Masters Student Lauren Metskas Presents Research at American Physiological Society Meeting

April 2010: Lauren Ann Metskas '08 (M.S. '10) was invited to give an oral presentation last month of the paper "Gender Dimorphism in the Exercise-NÃive Murine Skeletal Muscle Proteome" co-authored by Mohini Kulp, laboratory instructor in chemistry and Stylianos Scordilis, professor of in the biochemistry program; at the annual meeting of the American Physiological Society in Anaheim, CA. The research, conducted with the use of state-of-the-art instrumentation in Smith's Center for Proteomics, is important to the understanding of gender differences during exercise. Lauren will enter Yale University's postgraduate Molecular Biophysics and Biochemistry program in the fall. This work was recently published in Cell Molec Biol. Lett., 15: 507-516, 2010.

Biochemistry student Germaine Nendah Awarded American Society for Microbiology Fellowship

April 2010: Germaine Nendah (Ada Comstock Scholar, BCH) was awarded an American Society for Microbiology Undergraduate Research Fellowship (ASM-URF). She received this in a national competition based on a proposal for her summer research project in the lab of Christine White-Ziegler, a biochemistry faculty member. The fellowship supports her research in the laboratory for summer 2010 and her travel to present her research at the 2011 General Meeting of the American Society for Microbiology next year in New Orleans.

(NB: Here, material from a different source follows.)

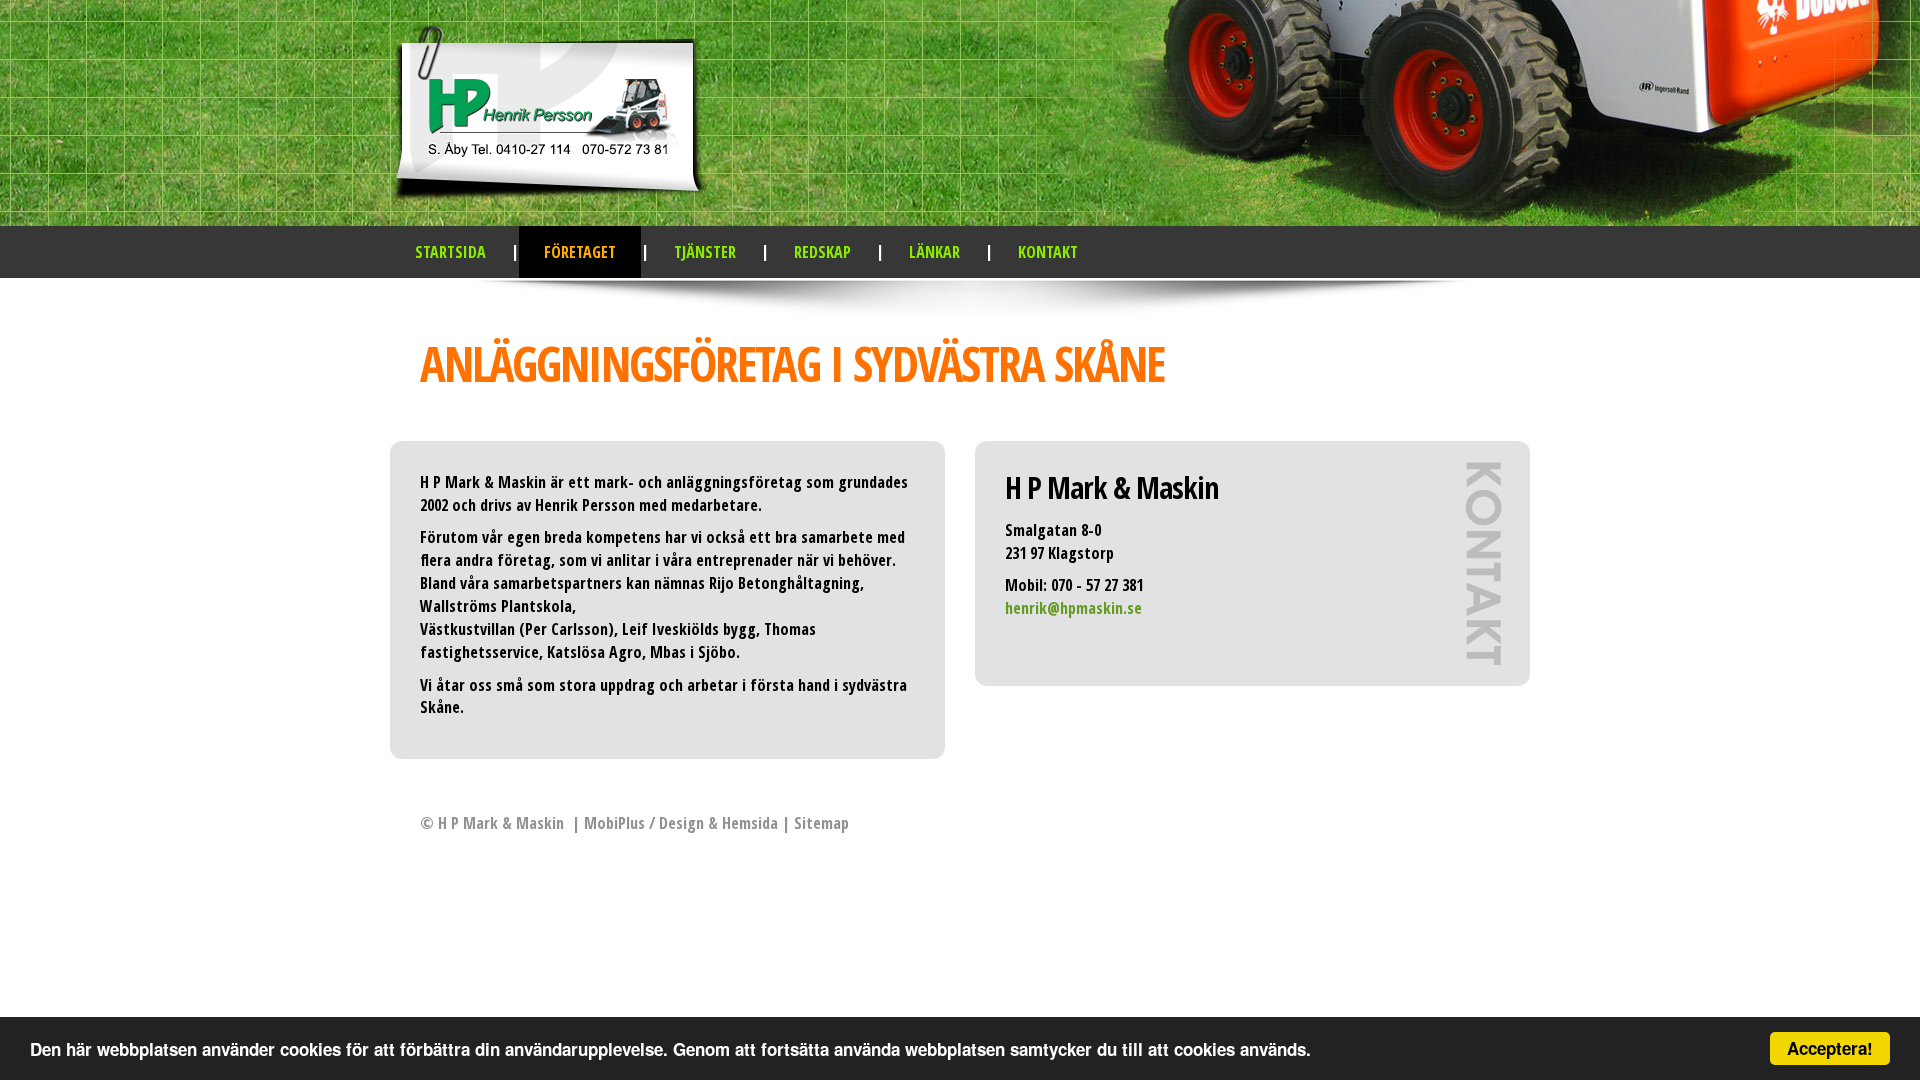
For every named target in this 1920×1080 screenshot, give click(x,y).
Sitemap (821, 823)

Two Biochemistry Professors Receive National Institutes of Health (NIH) Grants

April 2010: Adam Hall and Christine White-Ziegler, both professors in biochemistry, are recent recipients of $300,000 AREA (Academic Research Enhancement Award) grants from the National Institutes of Health (NIH). The grants are given in support of research projects in biomedical and behavioral sciences that incorporate student collaboration at undergraduate and masters degree levels. Hall's grant will help fund his project, "The Role of Metallothioneins in Isoflurane-Preconditioning of Neurons in Vitro." White-Ziegler will use the grant for her project "Short-term Responses to Temperature Changes in Escherichia coli." Both faculty members will involve several students in the projects through Special Studies, honors, summer research, and the STRIDE and AEMES program. Funds from the grants will also support travel to present their research at microbiology and neuroscience national scientific meetings and to purchase new equipment.